I could not swallow her antiquated attitude. However, it concerns me that Bull might think less of me as well. Will he think I’ve trapped him if the baby is his? We’ll be linked for life.

“Yeah, the worst,” Bull mutters, drawing me out of my head where I’ve forgotten what we are discussing.

“Excuse me?”

“Unrequited love. I might know a thing or two about it.”

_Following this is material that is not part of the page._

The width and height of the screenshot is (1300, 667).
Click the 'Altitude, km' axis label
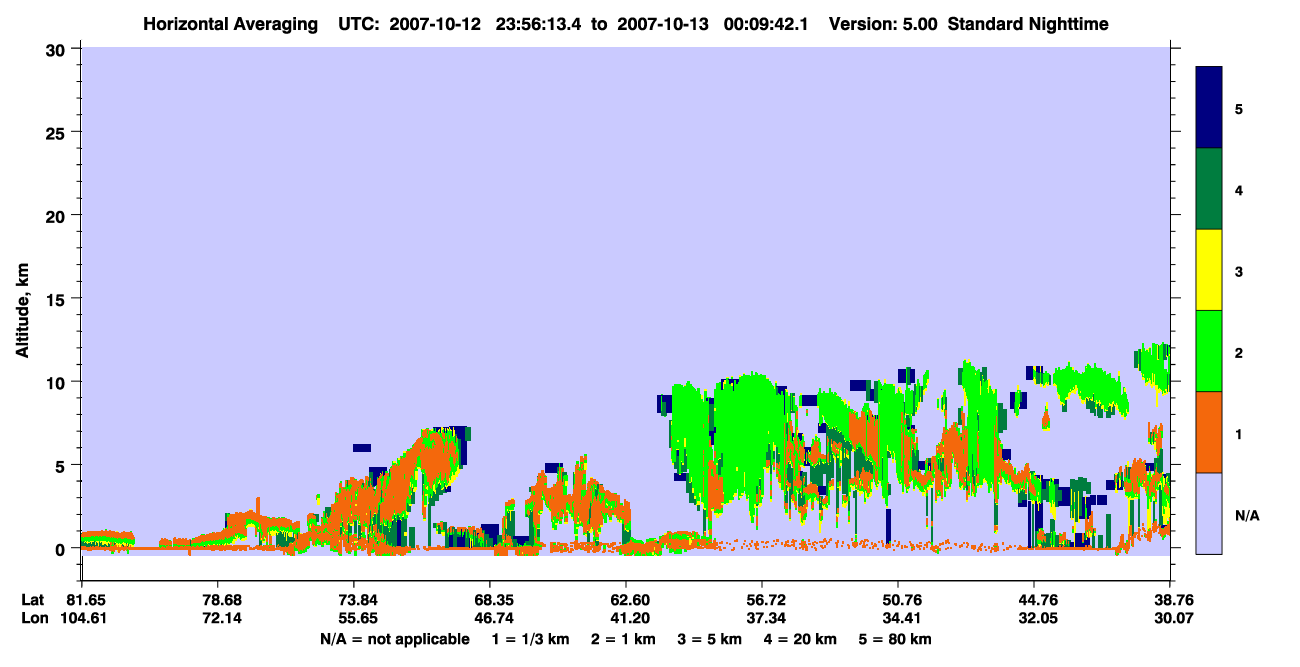22,300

“I might have heard a thing or two about some proposals,” I tease, perching my chin on my hand, wanting all the juicy details. It’s weird how sometimes I miss all the gossip I used to report on, and I’m expecting Bull to share some teenage story of angst and broken hearts.

“My wife left me.”

“Oh God. I’m so sorry.” My hand lowers for his forearm, and my heart sinks to my belly. Bull loved someone else. Of course, he loved someone. He’s him. But why wouldn’t she love him in return?

“It’s a complicated story,” he begins. “But the long and short of it is, we were married too young, and she wanted babies.”

Oh no.

“And we couldn’t make them. With all the tests and schedules and practice, we couldn’t conceive.”

“I’m so sorry, Bull.” What must he think of our situation? If this isn’t his child I’m carrying, he’ll feel emasculated.

“It wasn’t me,” he says, offering a weak smile as if reading my thoughts. “At least, that’s what the doctors said.” He shrugs, looking toward the end of the dining table. Did they sit here every night like we’ve been doing, talking about babies? Bull and I have random discussions about how I’m feeling, our thoughts on a birth plan, and baby names. He knows more than I would have expected about pregnancy.

“It was still my fault, though. We could have done artificial insemination or adoption, but Jen was on a mission. I reached a point where I didn’t believe it would happen, so I gave up.”

He speaks as if he’s beat himself up a bit over the years, taking the blame for something that is just biology.

“Eventually, she had enough, as had I, and she left.” With the faraway look in his eyes, I recognize the sting of a failed marriage.

“Did you live here together?” I wonder, looking around the room, suddenly feeling like an intruder in someone else’s dream.

“No. Jennifer left fourteen years ago. We lived in the main house, and sometimes, I thought that was the thing preventing us from getting pregnant. Although my family knew we wanted a child, and how to make that happen, it wasn’t always the most romantic setting, especially when Jen was checking herself for ovulation.” Bull shakes his head. “Once she left, I needed some space. This house didn’t become my project until each of my grandparents passed, which was about ten years after her departure.” He glances up at the ceiling before scanning the large room with pride.